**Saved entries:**
=== Begin Enclosure ===

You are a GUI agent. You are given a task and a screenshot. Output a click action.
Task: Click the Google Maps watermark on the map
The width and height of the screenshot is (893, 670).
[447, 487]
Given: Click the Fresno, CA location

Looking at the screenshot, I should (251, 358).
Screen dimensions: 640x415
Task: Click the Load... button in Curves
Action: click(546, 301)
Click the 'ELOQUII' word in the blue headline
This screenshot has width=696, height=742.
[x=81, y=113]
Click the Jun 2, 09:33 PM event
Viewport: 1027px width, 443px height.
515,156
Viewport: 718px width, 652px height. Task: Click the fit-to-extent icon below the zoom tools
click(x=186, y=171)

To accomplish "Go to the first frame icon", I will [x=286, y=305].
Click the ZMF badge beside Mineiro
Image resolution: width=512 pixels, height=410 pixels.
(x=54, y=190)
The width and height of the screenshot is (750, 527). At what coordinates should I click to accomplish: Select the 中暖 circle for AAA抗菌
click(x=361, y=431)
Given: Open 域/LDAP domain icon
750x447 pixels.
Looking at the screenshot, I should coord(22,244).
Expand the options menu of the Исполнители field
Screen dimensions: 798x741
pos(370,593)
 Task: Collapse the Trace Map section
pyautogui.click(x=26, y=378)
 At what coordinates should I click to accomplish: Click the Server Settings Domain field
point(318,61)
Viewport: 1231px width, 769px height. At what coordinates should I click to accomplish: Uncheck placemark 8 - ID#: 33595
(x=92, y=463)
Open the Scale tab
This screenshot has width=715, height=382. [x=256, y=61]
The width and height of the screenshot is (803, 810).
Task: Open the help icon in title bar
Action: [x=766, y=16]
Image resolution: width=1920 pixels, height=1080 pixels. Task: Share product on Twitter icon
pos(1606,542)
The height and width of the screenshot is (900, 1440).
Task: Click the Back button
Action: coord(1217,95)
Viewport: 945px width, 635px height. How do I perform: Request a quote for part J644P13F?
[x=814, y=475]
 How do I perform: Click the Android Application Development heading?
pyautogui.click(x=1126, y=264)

=== End Enclosure ===

**PROBLEM TO SOLVE:** Each line of the records should be repeated exactly as it stands.

**RESULT:**
You are a GUI agent. You are given a task and a screenshot. Output a click action.
Task: Click the Google Maps watermark on the map
The width and height of the screenshot is (893, 670).
[447, 487]
Given: Click the Fresno, CA location

Looking at the screenshot, I should (251, 358).
Screen dimensions: 640x415
Task: Click the Load... button in Curves
Action: click(546, 301)
Click the 'ELOQUII' word in the blue headline
This screenshot has width=696, height=742.
[x=81, y=113]
Click the Jun 2, 09:33 PM event
Viewport: 1027px width, 443px height.
515,156
Viewport: 718px width, 652px height. Task: Click the fit-to-extent icon below the zoom tools
click(x=186, y=171)

To accomplish "Go to the first frame icon", I will [x=286, y=305].
Click the ZMF badge beside Mineiro
Image resolution: width=512 pixels, height=410 pixels.
(x=54, y=190)
The width and height of the screenshot is (750, 527). At what coordinates should I click to accomplish: Select the 中暖 circle for AAA抗菌
click(x=361, y=431)
Given: Open 域/LDAP domain icon
750x447 pixels.
Looking at the screenshot, I should coord(22,244).
Expand the options menu of the Исполнители field
Screen dimensions: 798x741
pos(370,593)
 Task: Collapse the Trace Map section
pyautogui.click(x=26, y=378)
 At what coordinates should I click to accomplish: Click the Server Settings Domain field
point(318,61)
Viewport: 1231px width, 769px height. At what coordinates should I click to accomplish: Uncheck placemark 8 - ID#: 33595
(x=92, y=463)
Open the Scale tab
This screenshot has width=715, height=382. [x=256, y=61]
The width and height of the screenshot is (803, 810).
Task: Open the help icon in title bar
Action: [x=766, y=16]
Image resolution: width=1920 pixels, height=1080 pixels. Task: Share product on Twitter icon
pos(1606,542)
The height and width of the screenshot is (900, 1440).
Task: Click the Back button
Action: coord(1217,95)
Viewport: 945px width, 635px height. How do I perform: Request a quote for part J644P13F?
[x=814, y=475]
 How do I perform: Click the Android Application Development heading?
pyautogui.click(x=1126, y=264)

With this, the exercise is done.